Which brings me to my next piece of evidence…
I’ve found that many dudes have a bad habit of lying about the dumbest ish. I had this one male friend — who I was never in a relationship with, by the way — tell me he couldn’t hang out with me because he was “about to go to sleep” (before 9:00 on a weekend -__-). Of course, come to find out, he was hanging out with another girl. But I get it. Y’all lie as a way of sparing our feelings because women are sensitive and emotional and yadda yadda yadda. Or, y’all could just be tryna save face so you can have your cake and eat it too. Who knows. My whole thing is, this dude was not my man. We never even kissed. So in this case, there was literally no reason for him to lie. Actually, I would’ve respected him if he had just kept it 100 with me (or at least come up with a better lie). But what I’ve learned from these types of scenarios is this:
I’ll take A for 600, Alex.
Also known as “the blame game.” Those times when dude is obviously in the wrong, but his pride won’t let him admit it. So instead of going the mature route by hashing things out and apologizing, he formulates all these different reasons as to why you’re the problem and not him — and will legit argue you down until you concede. But here’s what I’ve learned here:
Proverbs 29:9 – If a wise man has an argument with a fool, the fool only rages and laughs, and there is no quiet.
Proverbs 10:23 – Doing wrong is like a joke to a fool, but wisdom is pleasure to a man of understanding.

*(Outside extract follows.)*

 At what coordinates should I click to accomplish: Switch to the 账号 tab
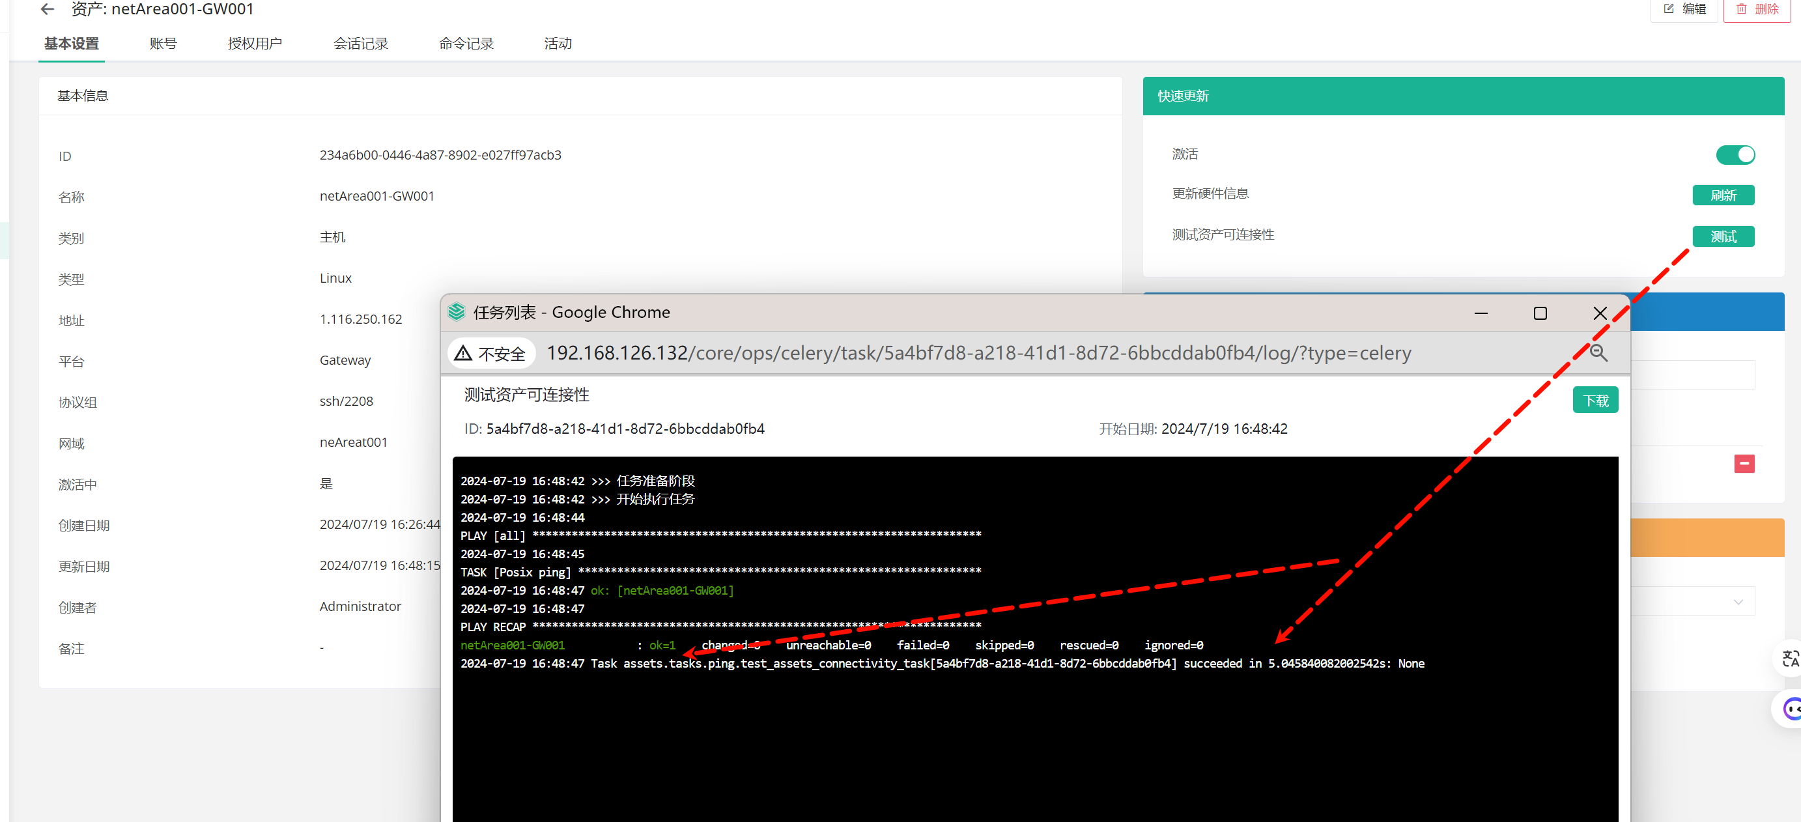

…and Mama ain’t raise no fool.
Conclusion: Do Better
Men and women think and operate differently — that much is a given. But what I’m learning is how important it is to find common ground in the way we communicate with one another so we can have a better understanding of one another. I’m learning that even though ghosting, lying and flipping the script are all bi—, excuse me, cop-out moves, there’s a reason why a lot of guys do it. But since I can’t read minds or control the actions of others, all I can do is continue to learn, self-reflect and grow from these experiences so I can become a better woman who attracts better men.